Carcinicultura e seus desafios para sustentabilidade em áreas estuarinas no Nordeste
3 de maio de 2025, 11h27
A carcinicultura é a criação de camarões em ambientes controlados para fins comerciais, constituindo um segmento da aquicultura voltado para a produção em viveiros de água salgada ou doce. Segundo dados do Banco do Nordeste, em 2021, a região Nordeste foi responsável por 99,71% da produção nacional de camarão cultivado, totalizando 78,41 mil toneladas. As condições climáticas da região, caracterizadas por temperaturas elevadas e um breve período chuvoso, favorecem uma alta produtividade na criação de camarões, fator que contribuiu de maneira decisiva para o expressivo desenvolvimento dessa atividade no território nordestino (BNB, 2023).

Tanques de carnicultura na foz do rio São Francisco, em Sergipe
A criação de camarões integra o cultivo de organismos aquáticos que vivem total ou parcialmente em ambientes aquáticos, abrangendo também crustáceos, peixes, moluscos, anfíbios, répteis e plantas aquáticas. No país, predomina a carcinicultura marinha, concentrada no Nordeste, enquanto a produção de camarões de água doce é menos expressiva e mais comum no Sudeste. Entre as principais espécies cultivadas estão o Litopenaeus vannamei, conhecido como camarão cinza, de água salgada (GIA, 2022), e o Macrobrachium rosenbergii, o camarão da Malásia, de água doce (FAO, 2009).
No Brasil, o Litopenaeus vannamei é a espécie de camarão mais relevante comercialmente, sendo amplamente encontrado em restaurantes e supermercados em todo o país. Sua produção em larga escala exige áreas extensas de cultivo, o que aumenta os riscos de impactos ambientais caso a atividade, ainda que licenciada, não adote sistemas de controle e práticas sustentáveis.
Devido a fatores técnicos, como o pH da água, a drenagem do solo (solo argiloso de mangue) e a dinâmica estuarina, muitas fazendas foram implantadas em áreas de manguezal. Essa escolha resultou, e ainda resulta, em conflitos com órgãos ambientais, com o Ministério Público e organizações da sociedade civil, que apontaram infrações relacionadas à ocupação de áreas de preservação permanente (APPs), como os manguezais e áreas associadas, cuja proteção é determinada pelo Código Florestal, Lei nº 12.651/2012, em seu artigo 4º, incisos VI e VII (Brasil, 2012). Obviamente que não há conflitos em todos os casos, mas não é rara a existência de problemas associados à ocupação nessas áreas (manguezais e restingas protetoras de mangues).
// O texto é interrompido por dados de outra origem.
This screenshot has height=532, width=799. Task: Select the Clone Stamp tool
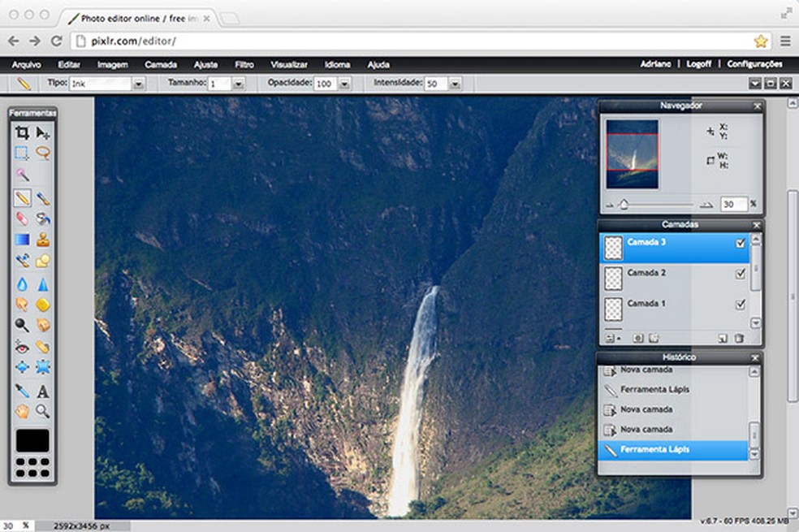[43, 240]
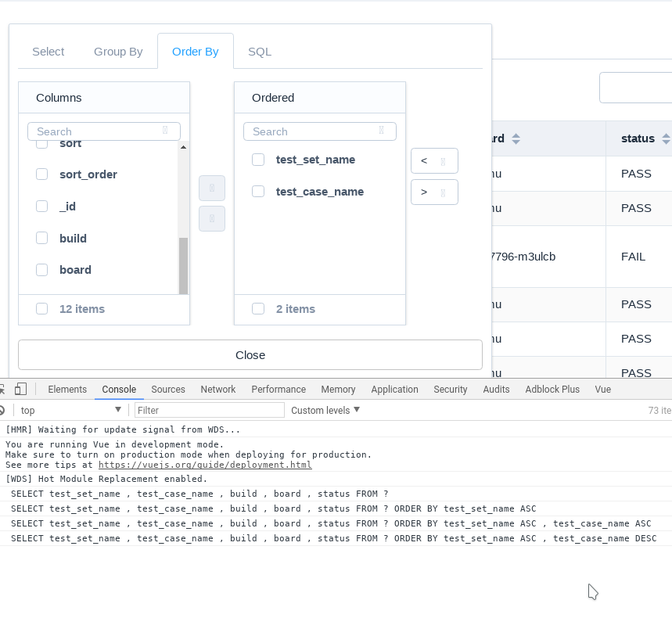The height and width of the screenshot is (636, 672).
Task: Click the sort arrows on the 'rd' column header
Action: click(x=516, y=138)

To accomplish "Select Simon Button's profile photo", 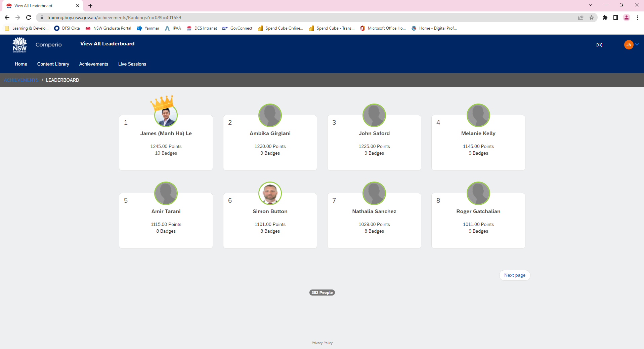I will [270, 193].
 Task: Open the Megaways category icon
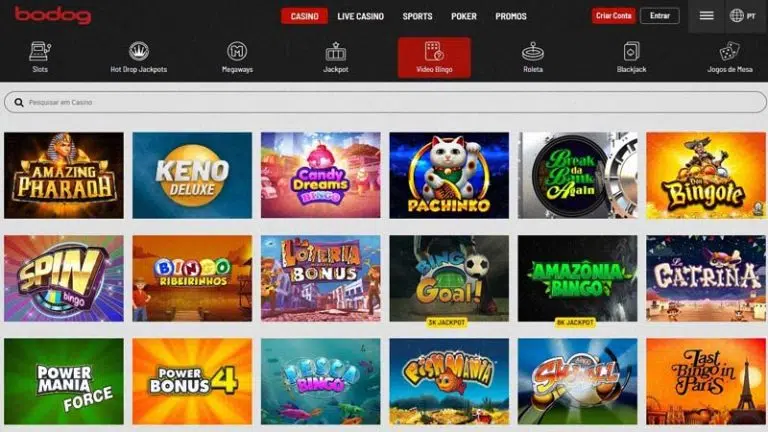click(x=237, y=51)
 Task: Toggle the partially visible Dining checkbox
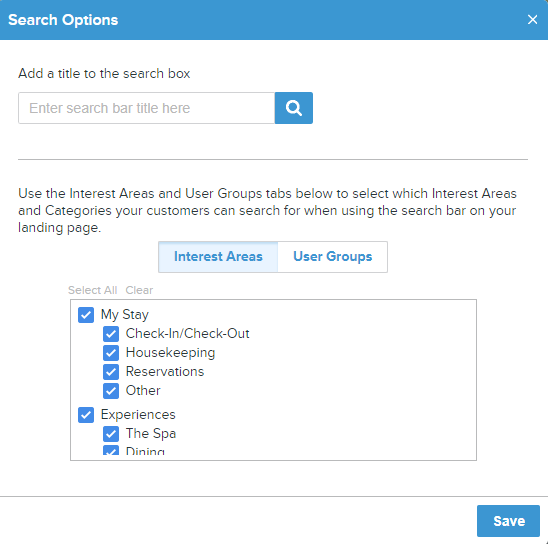pos(111,450)
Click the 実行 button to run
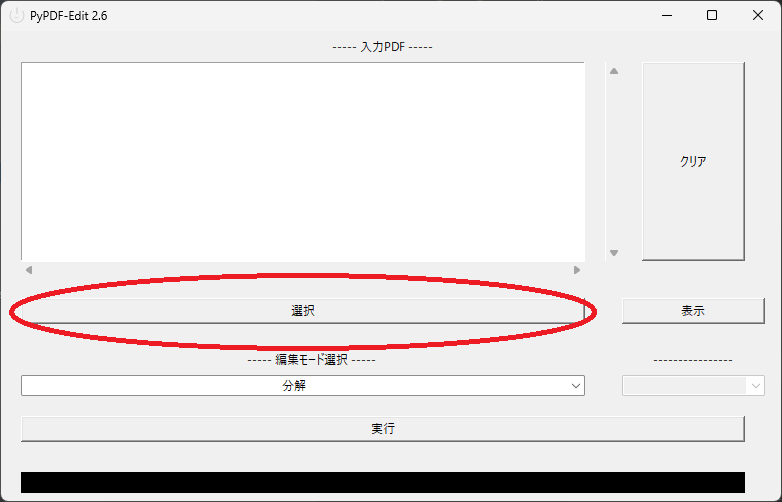The height and width of the screenshot is (502, 782). pos(383,429)
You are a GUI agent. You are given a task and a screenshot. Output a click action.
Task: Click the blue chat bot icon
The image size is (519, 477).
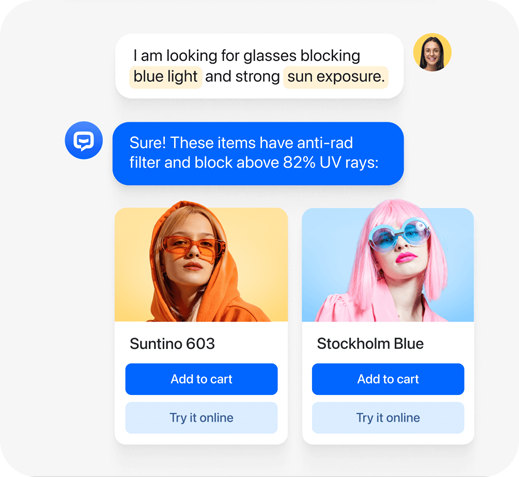pyautogui.click(x=84, y=140)
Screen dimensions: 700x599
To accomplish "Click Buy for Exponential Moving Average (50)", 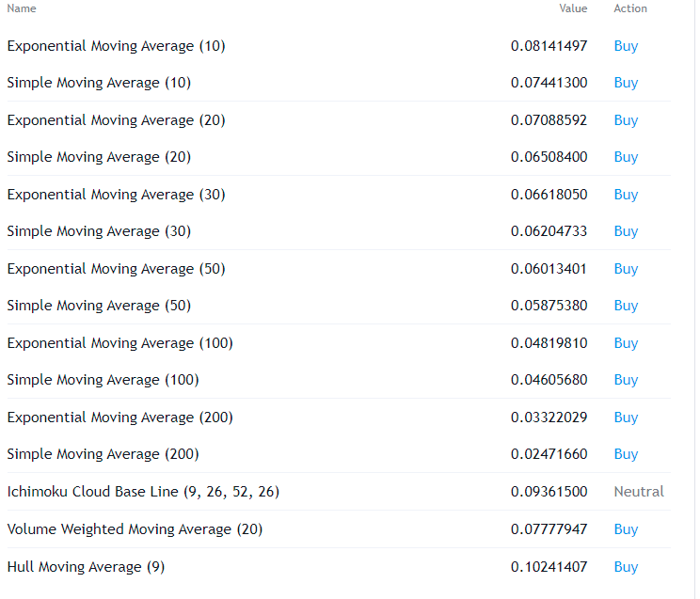I will 626,269.
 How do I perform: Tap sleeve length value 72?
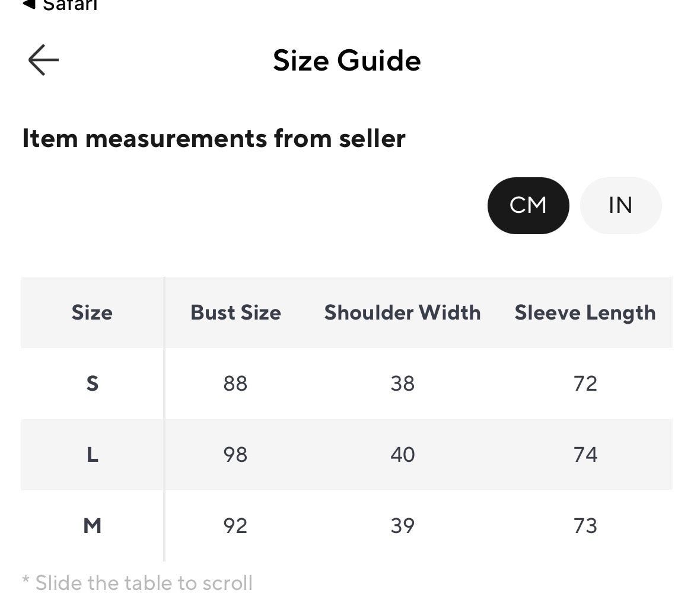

Tal cenário gerou, e ainda gera, conflitos socioambientais e econômicos, pois a técnica (incluindo o local da atividade) mais eficiente para o cultivo confronta-se com as restrições legais. Nesse sentido, não se pode esquecer que de acordo com o artigo 4º, incisos VI e VII do Código Florestal vigente, considera-se área de preservação permanente, em zonas rurais ou urbanas, as restingas, como fixadoras de dunas ou estabilizadoras de mangues e os manguezais, em toda a sua extensão (Brasil, 2012).
No entanto, esta mesma norma (Lei Federal nº 12.651/2012) admite, em situações excepcionais, a intervenção ou a supressão de vegetação nativa em áreas de preservação permanente (APPs), desde que motivada por utilidade pública, interesse social ou baixo impacto ambiental, conforme disposto no seu artigo 8º (BRASIL, 2012). A questão que se coloca, então, é saber se tal atividade se enquadra em hipótese de utilidade pública, interesse social ou baixo impacto ambiental. Nem sempre isso acontece. Aliás tal enquadramento não é tarefa simples e fácil.
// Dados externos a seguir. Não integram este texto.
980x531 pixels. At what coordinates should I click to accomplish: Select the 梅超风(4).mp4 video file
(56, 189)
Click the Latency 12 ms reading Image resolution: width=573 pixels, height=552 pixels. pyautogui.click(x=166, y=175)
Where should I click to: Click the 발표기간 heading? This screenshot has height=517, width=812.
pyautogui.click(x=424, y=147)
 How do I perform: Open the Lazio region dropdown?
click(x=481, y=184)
Complementando o parágrafo anterior, vale destacar que o § 1º desse mesmo artigo 8º determina que a supressão de vegetação nativa protetora de nascentes, dunas e restingas somente poderá ser autorizada nos casos de utilidade pública. Já o § 2º estabelece que a intervenção ou supressão de vegetação em APPs relacionadas aos incisos VI e VII do artigo 4º (restingas, como fixadoras de dunas ou estabilizadoras de mangues e manguezais, em toda a sua extensão) poderá ser autorizada, de forma excepcional, em locais onde a função ecológica do manguezal esteja comprometida, desde que destinada à execução de obras habitacionais e de urbanização vinculadas a projetos de regularização fundiária de interesse social em áreas urbanas consolidadas ocupadas por população de baixa renda (Brasil, 2012).
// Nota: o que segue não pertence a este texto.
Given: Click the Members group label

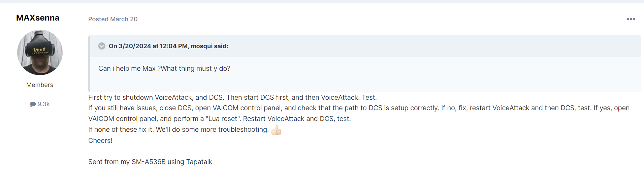Looking at the screenshot, I should [40, 85].
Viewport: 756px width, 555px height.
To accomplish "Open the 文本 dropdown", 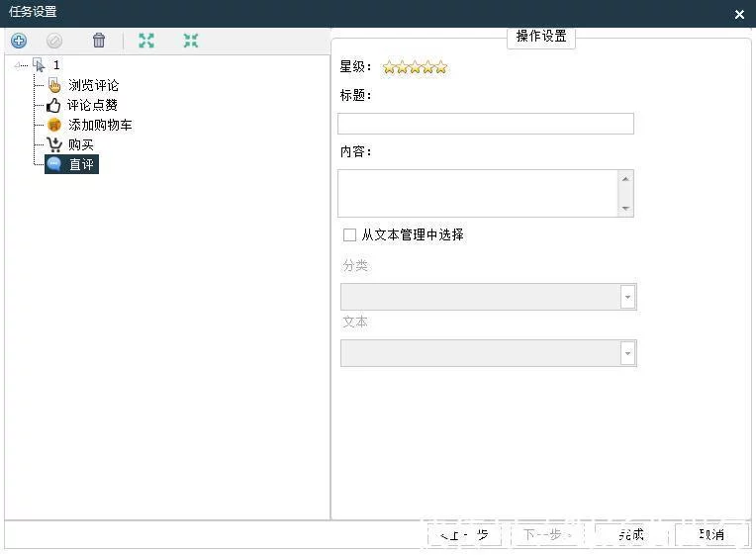I will [489, 353].
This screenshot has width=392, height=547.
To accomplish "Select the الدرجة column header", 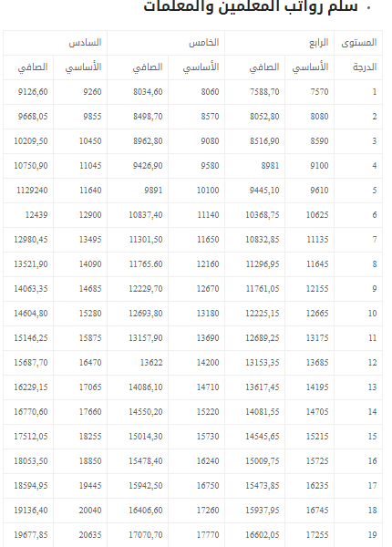I will coord(358,67).
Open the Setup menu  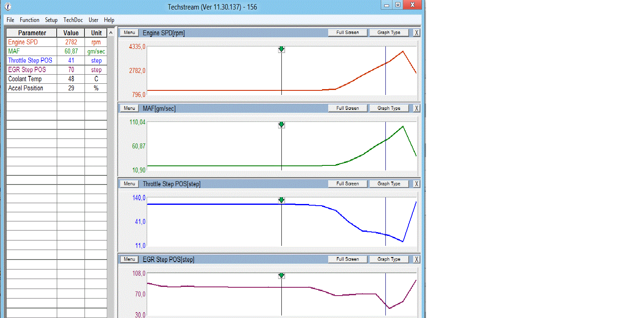[x=51, y=20]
Em se tratando de aspectos socioambientais, a disciplina e a ordenação do território são condições fundamentais para que determinadas atividades econômicas possam dispor de segurança jurídica e sustentabilidade (social, econômica e ambiental). Não se pode desprezar os benefícios que a produção de camarões ou outros crustáceos e animais marinhos trazem à sociedade brasileira. Ademais, frise-se também que a dinâmica na referida cadeia produtiva gera empregos e carreia tributos aos cofres públicos. Convém ainda ressaltar que os maiores defensores da qualidade ambiental em áreas estuarinas devem ou deveriam ser os empresários do setor, uma vez que degradações ambientais colidem, frontalmente, com os interesses de um ambiente equilibrado, fundamental para quem explora atividade econômica ligada intrinsecamente ao ambiente, isso porque a instabilidade das funções ecológicas das mais variadas espécies que interagem nesses territórios trará reflexos significativos sobre toda a cadeia de relações havidas neste espaço, incluindo, por óbvio, atividades econômicas como a carcinicultura marinha.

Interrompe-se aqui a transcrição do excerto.